We all know the above heading is true, law firms hate to open themselves up to feedback. Although positive feedback is brilliant, the law firm cringes when thinking about the damage a negative review or feedback will do to them.
I think that any law firm that stops feedback is being short sighted and is only limiting the growth of their business.
Positive Feedback
Hell yes, that creates a warm and fuzzy feeling inside and no bad came come from it. Why do more law firms not ask for positive reviews from their clients?
For example, let’s say that you do a property transfer for a couple and just before you transfer the money (good timing helps a tad), you ask them just to drop you a quick email telling you how much they enjoyed the interaction with your firm. Of course doing this after you have hassled them about coming in for the fourth time to re-sign documents will not end well – or leaving the request too long after the deal has been concluded and they have forgotten about you will also not help.
These good reviews are dynamite for marketing your law firm, your website and social media should be filled with these positive reviews.
Let us use the above example again, you get the good review via email. They are moving into their new home and you pop in to hand over a bottle of champagne with two crystal glasses. (No branding on the glasses, they will never use them again – without branding the couple will remember you every time they take out the glasses for at least 6 months – by then you should have already established regular newsletter contact.) You take a picture, selfie if you must, congratulating the couple on their new home. With permission from the couple post the picture on social media with the positive review they gave you via email.
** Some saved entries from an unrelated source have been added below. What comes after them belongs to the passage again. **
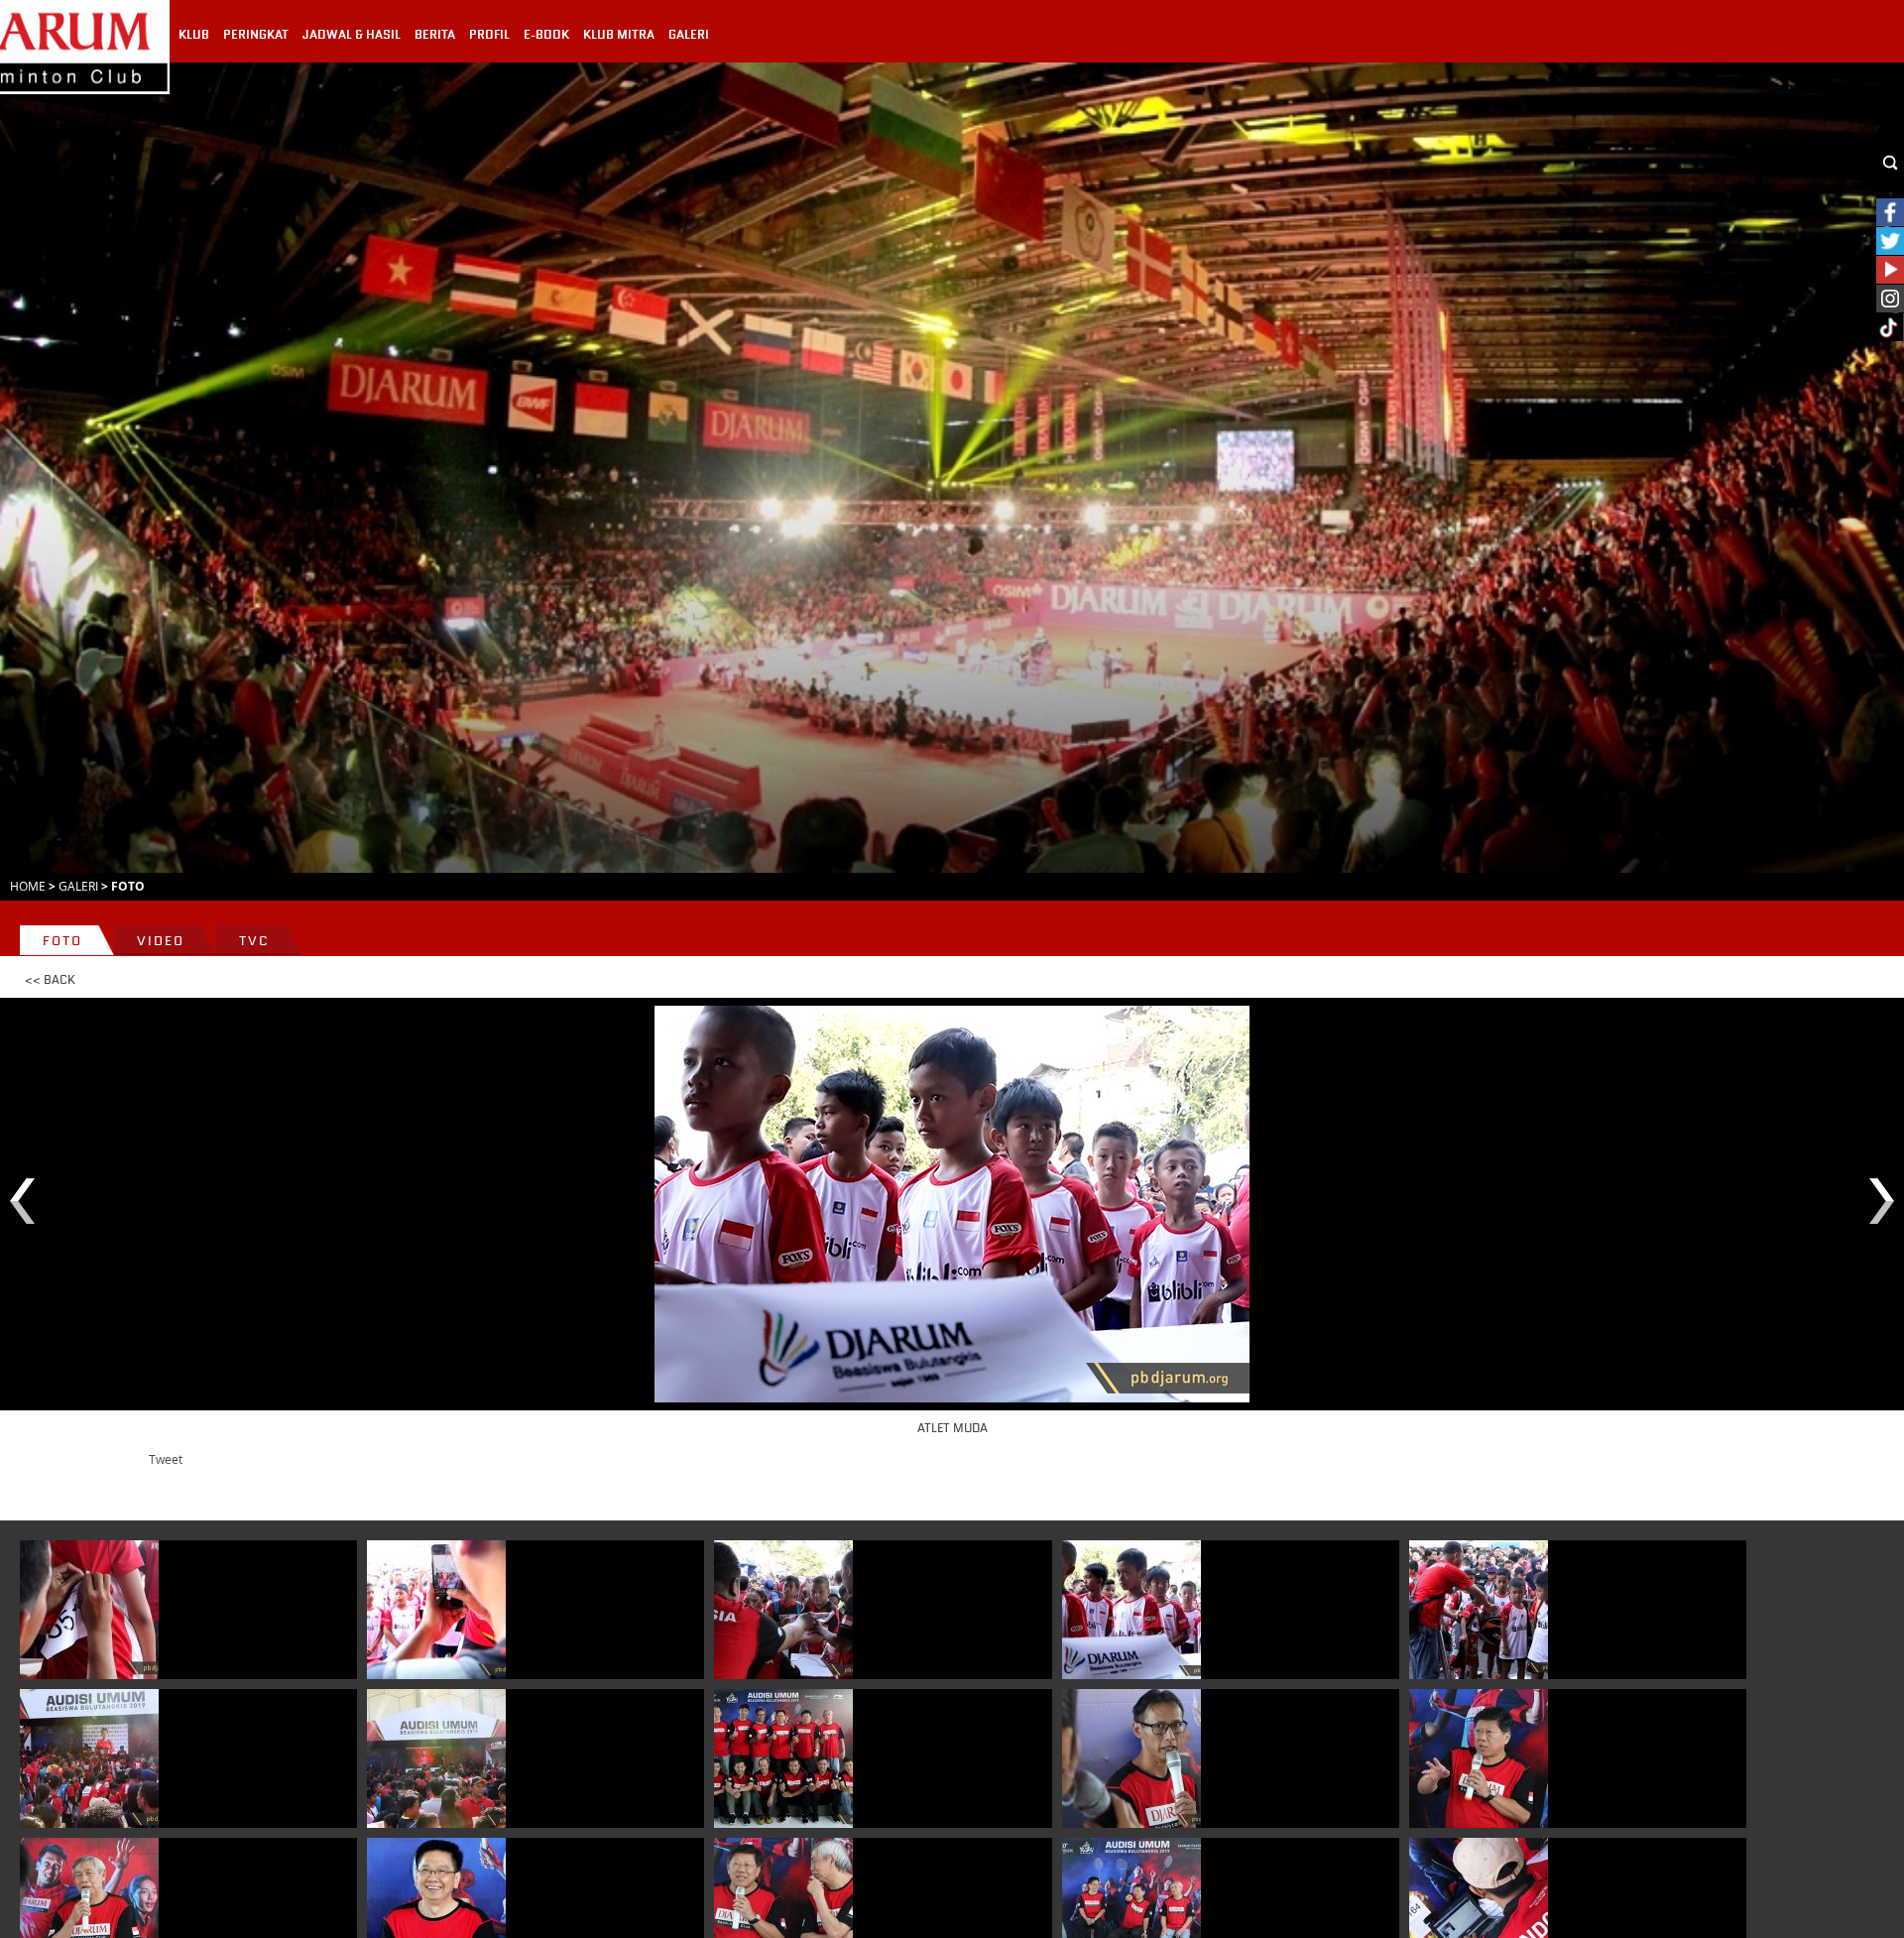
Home (28, 886)
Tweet (165, 1459)
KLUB (193, 35)
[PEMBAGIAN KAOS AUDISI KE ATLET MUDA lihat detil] (783, 1609)
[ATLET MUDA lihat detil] (1131, 1609)
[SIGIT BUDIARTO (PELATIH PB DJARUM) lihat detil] (1131, 1758)
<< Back (50, 980)
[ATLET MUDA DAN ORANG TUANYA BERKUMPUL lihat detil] (436, 1758)
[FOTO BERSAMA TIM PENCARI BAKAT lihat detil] (783, 1758)
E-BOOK (546, 35)
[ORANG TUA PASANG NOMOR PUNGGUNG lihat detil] (89, 1609)
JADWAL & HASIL (351, 35)
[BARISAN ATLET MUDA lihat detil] (1478, 1609)
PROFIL (489, 35)
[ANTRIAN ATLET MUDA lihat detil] (89, 1758)
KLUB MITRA (618, 35)
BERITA (435, 35)
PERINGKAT (256, 35)
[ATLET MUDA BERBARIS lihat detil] (436, 1609)
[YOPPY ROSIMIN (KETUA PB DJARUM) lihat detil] (1478, 1758)
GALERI (688, 35)
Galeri (78, 886)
DYNAMITE!
So ask for good reviews all the time, just time the requests well and make sure either the partner, or the paralegal involved with the matter ask for the review, not a temp calling from the cold.
The Negative Feedback
Nobody likes negative feedback, plain and simple. It helps to approach the negative issue by removing the personal feelings. When somebody writes that your service is shocking, remove yourself and realise that the client got shocking service from your business, in fact so bad that they insisted on taking the time to write to you to tell you about it. They are helping you improve your business – you should thank them for the feedback, although the good feedback is warm and fuzzy and works with promoting your firm for a few weeks, the negative feedback will help your business years down the line, it may even stop your business from going belly-up!
Always encourage feedback, but try to channel the negative feedback into private communications channels where you can diffuse the issue. Have a feedback box, with forms and a pen ready for clients to fill in right there in the signing room, or reception – this way they know you care. But make sure you answer all the problems you take from these boxes.
Send satisfaction email forms for their feedback during your interaction, make sure it is quick and easy to complete and easy to understand.
If you get lambasted with negative feedback on social media, address it as soon as possible – even if your response is only to tell them you are attending to it right now. In fact, here are a few tips on handling negative feedback in the social media space:
- Reply to the message quickly
- Make sure the person knows that you are treating the matter as urgent
- Have a single “go-to” person who can make decisions with the answers quickly
- Give feedback often, even if it is to tell them that you are waiting for the partner concerned to finish their consult with a client or that there is a meeting scheduled to resolve the matter
- Thank the person for taking the time to come forward
- Once resolved, post the outcome on the issue in the message thread – positive or negative
- 9/10 times people want to let you know so that other people don’t get the same bad experience, tell them how you have put things in place to prevent this in the future
- There is nothing wrong with apologising in person or by sending a card or flowers – just keep it out of social media.
If the positive feedback is dynamite, the negative feedback is the gold that is now visible after the blast. Nurture this gold, sift the fragments of negative feedback for the gold nugget lessons for your law firm. Interrogate the faults, have a meeting to discuss how it went wrong and implement changes in your procedures to prevent it happening again.
By the way, it may turn out that a lot of clients dislike a certain staff member – if so, the writing is on the wall and that person should be persuaded to try a new career or be promoted to back office duties.
Use the good news and learn from the bad news.
I wish you lots of negative feedback and a healthy practice ;-).